Erfolgreiche Proteste gegen Scientologen

Transparente bereiten wirtschaftliche Schwierigkeiten / Per Gerichtsbeschluß soll der Protest deshalb weg von der Fassade

TAZ, 3.7.1995

von Uwe Rada

Copyright: contrapress media GmbH
"Geht mit Gott, aber geht! Scientology-Sekte raus aus diesem Haus" - Das Protesttransparent gegen die Umwandler scientologynaher Firmen wird offenbar auch von den potentiellen Käufern der Eigentumswohnungen verstanden. Für die Firma TransWert, die Eigentümerin der Sanderstraße 4 in Neukölln ist, sind die Transparente an der Fassade des Altbaus geschäftsschädigend. Es stehe zu befürchten, so die TransWert, daß durch die "widerrechtliche Nutzung der Außenfassade schwere, nicht wiedergutzumachende wirtschaftliche Schäden entstehen". Die Geschäftsführer der TransWert wissen auch warum: "Potentielle Käufer der angebotenen Eigentumswohnungen zeigen keine oder nur sehr wenig Bereitschaft zum Erwerb einer einzigen Wohnung, sobald sie das Haus sehen."

Arbeitsanweisungen:
a) Erklären Sie in ein bis drei Sätzen, warum die Firma TransWert laut dem Artikel über die Proteste gegen Scientologen die Transparente an der Fassade für geschäftsschädigend hält.
b) Schreiben Sie den Artikel über die Proteste gegen Scientologen im Anschluss an seinen letzten Satz weiter.

Vorliegende Daten:
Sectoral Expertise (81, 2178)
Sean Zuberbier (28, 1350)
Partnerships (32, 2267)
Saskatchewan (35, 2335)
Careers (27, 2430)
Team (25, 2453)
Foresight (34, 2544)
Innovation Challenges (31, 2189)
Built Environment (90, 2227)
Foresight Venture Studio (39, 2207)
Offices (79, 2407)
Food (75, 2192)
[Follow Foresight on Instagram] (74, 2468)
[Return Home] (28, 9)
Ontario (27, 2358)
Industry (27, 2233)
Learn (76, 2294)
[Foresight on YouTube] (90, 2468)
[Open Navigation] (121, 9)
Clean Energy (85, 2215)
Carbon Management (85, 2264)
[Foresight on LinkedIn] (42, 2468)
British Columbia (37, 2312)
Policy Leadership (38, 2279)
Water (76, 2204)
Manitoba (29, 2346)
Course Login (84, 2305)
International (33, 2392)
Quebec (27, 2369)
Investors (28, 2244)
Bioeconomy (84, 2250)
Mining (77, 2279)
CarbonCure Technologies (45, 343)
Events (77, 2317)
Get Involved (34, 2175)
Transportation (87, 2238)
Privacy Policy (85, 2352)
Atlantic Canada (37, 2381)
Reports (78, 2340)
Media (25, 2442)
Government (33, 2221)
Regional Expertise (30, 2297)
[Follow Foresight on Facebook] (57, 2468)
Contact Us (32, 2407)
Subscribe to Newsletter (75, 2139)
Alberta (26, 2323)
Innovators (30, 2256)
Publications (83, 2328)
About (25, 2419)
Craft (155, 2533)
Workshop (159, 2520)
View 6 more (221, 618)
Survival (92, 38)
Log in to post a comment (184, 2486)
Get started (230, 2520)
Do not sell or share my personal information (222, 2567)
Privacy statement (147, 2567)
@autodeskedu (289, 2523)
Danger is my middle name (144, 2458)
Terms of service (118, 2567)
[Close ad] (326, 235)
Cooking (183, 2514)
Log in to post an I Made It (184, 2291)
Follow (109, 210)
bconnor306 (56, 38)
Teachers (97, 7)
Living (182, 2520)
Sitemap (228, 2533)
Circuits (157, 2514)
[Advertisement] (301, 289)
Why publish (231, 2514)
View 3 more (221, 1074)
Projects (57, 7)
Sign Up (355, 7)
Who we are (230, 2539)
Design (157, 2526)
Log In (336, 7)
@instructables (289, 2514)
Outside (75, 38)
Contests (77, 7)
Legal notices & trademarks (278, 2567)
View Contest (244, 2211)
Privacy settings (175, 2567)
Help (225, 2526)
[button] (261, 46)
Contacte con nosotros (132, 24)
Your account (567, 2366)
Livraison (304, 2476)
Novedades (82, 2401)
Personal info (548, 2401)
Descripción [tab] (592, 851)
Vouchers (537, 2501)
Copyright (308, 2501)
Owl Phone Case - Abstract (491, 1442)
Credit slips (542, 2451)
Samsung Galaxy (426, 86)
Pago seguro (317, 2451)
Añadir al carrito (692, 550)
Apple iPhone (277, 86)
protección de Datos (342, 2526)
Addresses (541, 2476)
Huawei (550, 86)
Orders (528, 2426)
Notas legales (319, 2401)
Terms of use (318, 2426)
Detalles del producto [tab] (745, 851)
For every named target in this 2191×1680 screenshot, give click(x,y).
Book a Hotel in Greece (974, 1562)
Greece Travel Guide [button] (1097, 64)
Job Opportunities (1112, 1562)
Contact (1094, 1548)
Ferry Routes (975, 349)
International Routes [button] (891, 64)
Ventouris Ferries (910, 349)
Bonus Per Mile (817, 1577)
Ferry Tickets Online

Lösungen:
a) Nach Angaben ihrer Geschäftsführer zeigen potentielle Käufer der angebotenen Eigentumswohnungen keine oder nur sehr wenig Bereitschaft, auch nur eine einzige Wohnung zu erwerben, sobald sie das Haus sehen. Die TransWert befürchtet deshalb durch die widerrechtliche Nutzung der Außenfassade schwere, nicht wiedergutzumachende wirtschaftliche Schäden.

b)
An insgesamt vier Häusern hängen mittlerweile die Transparente gegen die scientologynahen Umwandler. In der Sanderstraße 4 sollen sie nun weg. Am morgigen Dienstag will die TransWert vom Amtsgericht Neukölln geklärt wissen, ob es die Mieter grundsätzlich zu unterlassen haben, wörtlich oder sinngemäß zu behaupten, das Haus Sanderstraße 4 stehe im Eigentum der Scientology-Kirche. Einen Antrag auf einstweilige Verfügung ohne mündliche Verhandlung hatte das Gericht vor zwei Wochen abgelehnt. In dem Antrag war außerdem die Befürchtung geäußert worden, daß es im Zusammenhang mit der Demo der "Mieter gegen Scientology" zu "Straftaten gegen dieses Haus" kommen könnte.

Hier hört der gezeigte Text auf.